First, let’s look at the tax side. The CLC proposal says, reasonably enough, that “an ideal climate strategy would simultaneously reduce carbon emissions and steer America towards a path of more durable economic growth.” It is a bit of a stretch to say that a carbon tax by itself would do that. Yes, it would improve efficiency in the long run compared to the current command-and-control approach to climate regulation. In the short run, though, it would make some operations uncompetitive, lead to the scrapping of some plant and equipment, and in the process require a lot of people to move from job to job and place to place. There would be frictional costs on the road to efficiency.

Instead,  the carbon fee is made tax-neutral by using revenues to reduce other taxes that have strong disincentive or mis-incentive effects. My favorite candidates are the payroll tax, which is highly regressive and discourages work by low-skill workers, and the corporate income tax, which is not as progressive as people think and encourages corporations to move offshore and do lots of other silly things.

Revenue from a $40-and-rising carbon tax such as the CLC proposes would allow substantial reductions to the marginal rates of both taxes. Since both workers and corporate shareholders would see their after-tax incomes rise, the distributional effects would not be all that much different from sending a check to every household, but the incentive effects via lower marginal tax rates would be far more favorable. Republicans and Democrats in Congress could arm-wrestle to decide which tax gets the greater share of the reductions.

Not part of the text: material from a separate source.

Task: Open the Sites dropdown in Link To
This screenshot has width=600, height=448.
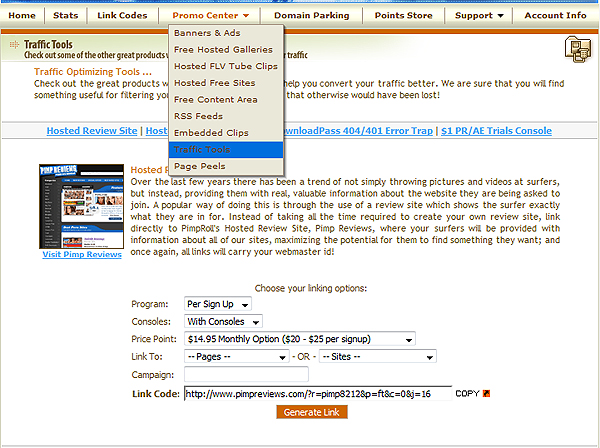Action: [378, 357]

Now look at the dividend side. I have nothing against giving everyone a nice government bonus every month. That is exactly what a universal basic income is. But to produce the maximum beneficial effect on work incentives, the UBI should replace existing transfer programs, not be added on top of them.

For low-income families, the UBI should replace programs like, for example, food stamps (SNAP). Right now, SNAP takes back 30 cents for every extra dollar you earn. That is a big disincentive to someone working a minimum wage job. To improve work incentives, a UBI should replace food stamps—not in a way that reduces the total resources of low-income families, but in a way that gives them what they need without penalizing work effort.

Higher up the income scale, the UBI should replace other “middle class welfare” like the mortgage interest deduction. Not in a way that takes away resources that middle-class families might need to buy a home, but in a way that gives them a benefit that is more distributionally fair, because it helps renters as well as  homeowners and is not biased so much toward people with million-dollar residences. (See this earlier post for a complete explanation of how a UBI would replace other transfers and tax expenditures.)

The bottom line

When we look at both elements of the tax-and-dividend approach together, we see that they amount to half of a revenue-neutral carbon tax and half of a UBI. Why not go for the whole things? A true revenue-neutral carbon tax that uses its revenues to replace other taxes with far worse incentive effects. A true UBI that uses its universal dividend to replace other transfer programs, which also have far worse incentive effects.